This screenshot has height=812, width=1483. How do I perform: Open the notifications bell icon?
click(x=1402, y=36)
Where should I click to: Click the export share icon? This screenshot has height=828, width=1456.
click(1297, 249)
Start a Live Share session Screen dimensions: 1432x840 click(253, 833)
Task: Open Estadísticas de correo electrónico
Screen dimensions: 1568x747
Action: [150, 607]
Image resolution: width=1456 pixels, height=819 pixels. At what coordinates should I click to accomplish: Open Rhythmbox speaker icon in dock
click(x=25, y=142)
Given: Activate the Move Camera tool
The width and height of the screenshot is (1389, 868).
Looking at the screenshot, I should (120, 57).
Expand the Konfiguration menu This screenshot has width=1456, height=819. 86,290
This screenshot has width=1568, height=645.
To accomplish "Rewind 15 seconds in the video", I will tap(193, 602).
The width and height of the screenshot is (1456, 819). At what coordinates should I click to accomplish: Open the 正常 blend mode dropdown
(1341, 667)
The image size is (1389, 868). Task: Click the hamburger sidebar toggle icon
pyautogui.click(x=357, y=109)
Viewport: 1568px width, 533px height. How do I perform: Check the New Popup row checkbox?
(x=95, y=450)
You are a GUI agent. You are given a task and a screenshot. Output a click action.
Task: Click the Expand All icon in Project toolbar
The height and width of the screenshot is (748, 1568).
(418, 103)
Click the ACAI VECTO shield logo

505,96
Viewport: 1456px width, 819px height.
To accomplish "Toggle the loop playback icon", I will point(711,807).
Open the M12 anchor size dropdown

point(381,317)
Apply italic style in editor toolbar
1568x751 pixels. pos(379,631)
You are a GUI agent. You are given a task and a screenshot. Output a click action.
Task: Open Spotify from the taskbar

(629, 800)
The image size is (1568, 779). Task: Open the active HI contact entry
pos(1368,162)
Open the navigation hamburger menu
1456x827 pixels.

DIRECTIONS FOR THIS TASK :: Within the listing above, extract exactly the lines from the line with "The width and height of the screenshot is (1389, 868)." to the line with "This screenshot has width=1568, height=645.", the two named lines included, and no others.

ANSWER ::
The width and height of the screenshot is (1389, 868).
Looking at the screenshot, I should (120, 57).
Expand the Konfiguration menu This screenshot has width=1456, height=819. 86,290
This screenshot has width=1568, height=645.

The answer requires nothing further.